Write out exactly, with both ends included, the lines that run from the line containing "Screen dimensions: 999x711" to the end of the entries. Pictures are not part of the answer.

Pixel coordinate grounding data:
====

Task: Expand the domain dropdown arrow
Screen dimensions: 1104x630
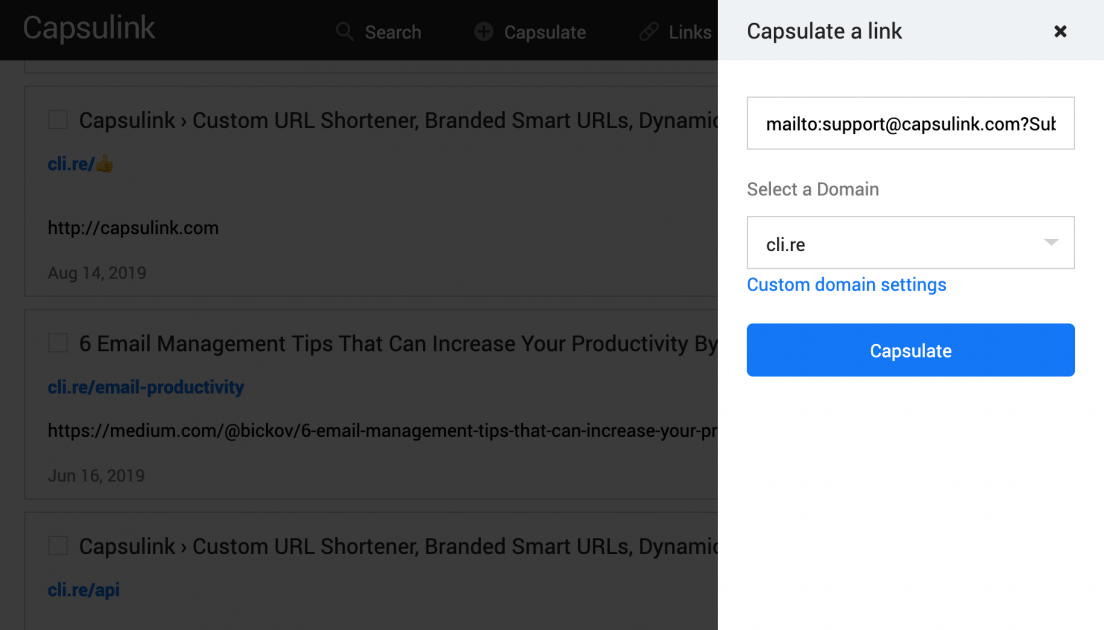Action: tap(1051, 242)
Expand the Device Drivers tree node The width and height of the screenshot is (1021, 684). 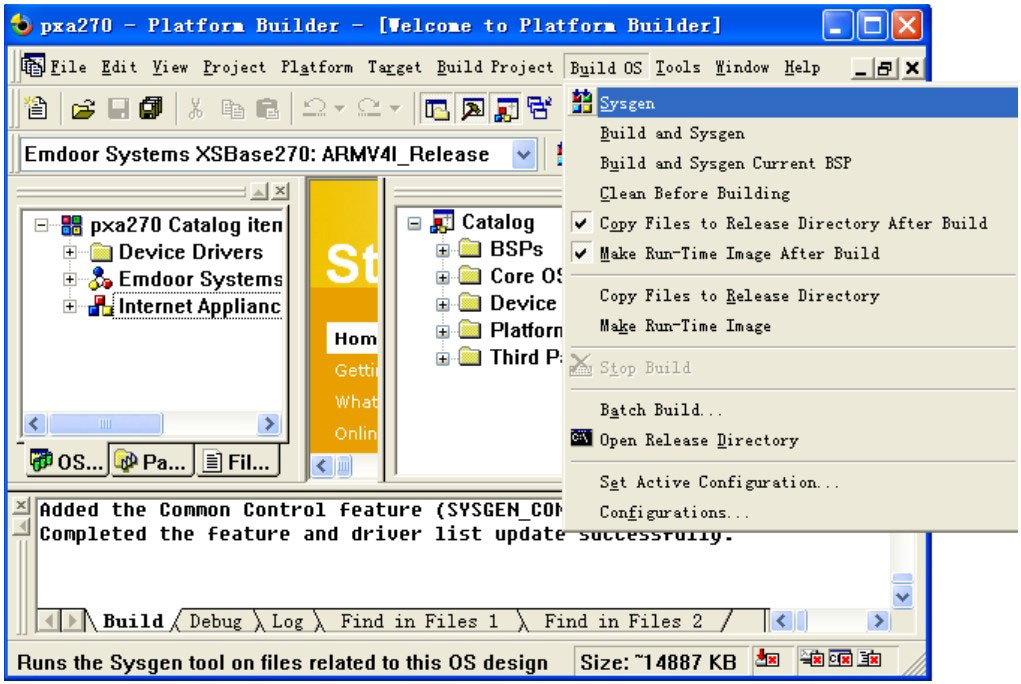click(x=70, y=252)
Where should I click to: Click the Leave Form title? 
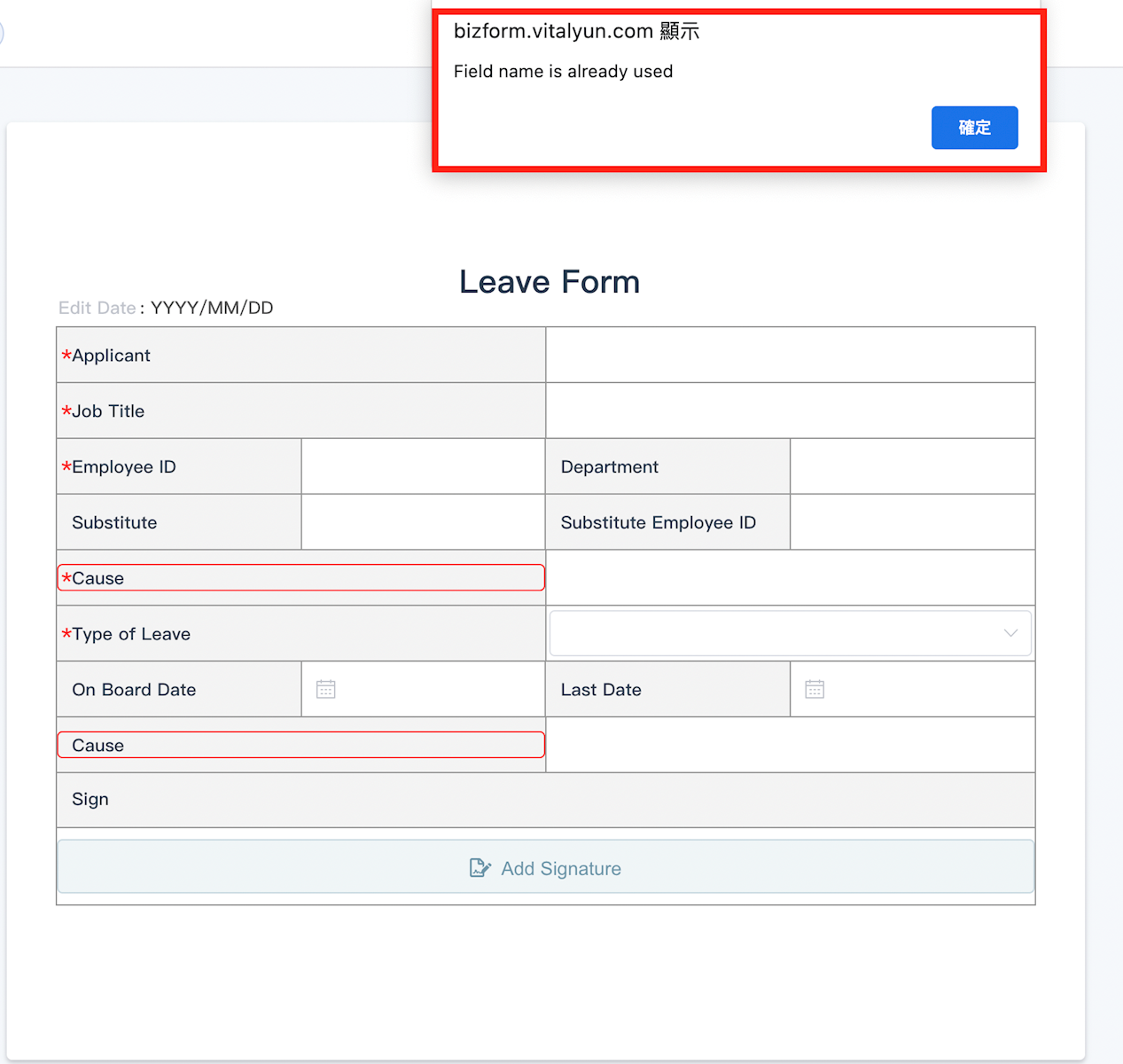coord(550,282)
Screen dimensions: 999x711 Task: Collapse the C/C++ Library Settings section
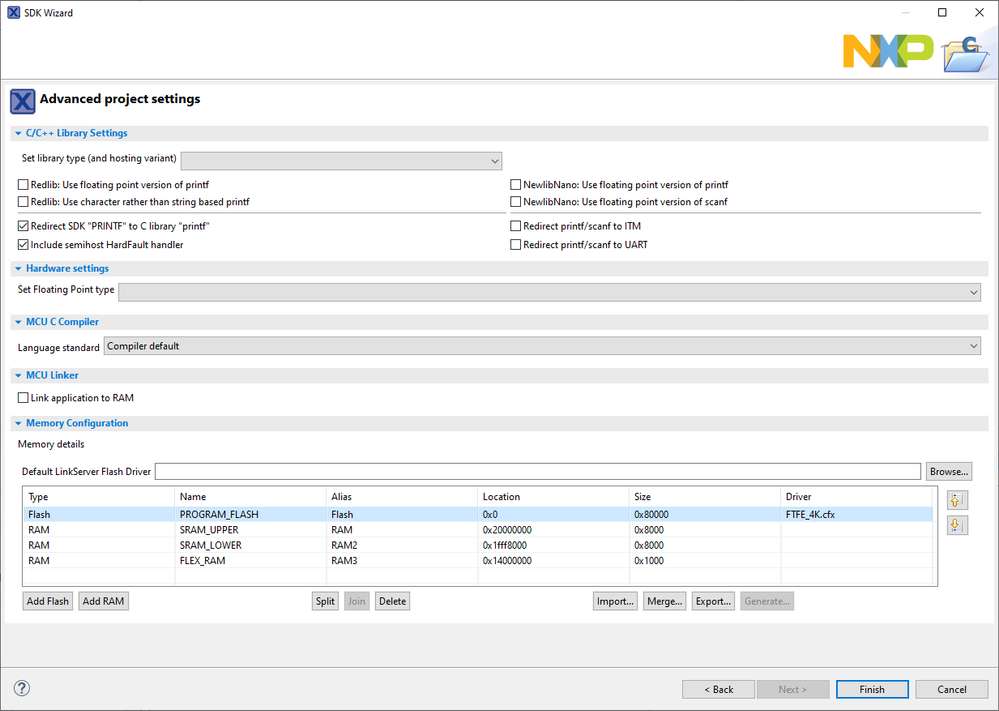[x=18, y=133]
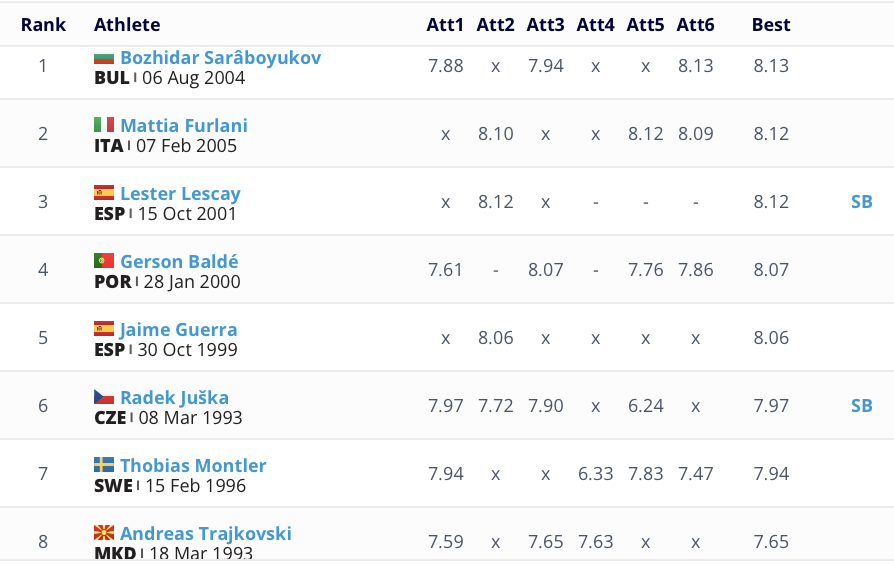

====

ANSWER SPACE -
Screen dimensions: 999x711 Task: Collapse the C/C++ Library Settings section
[x=18, y=133]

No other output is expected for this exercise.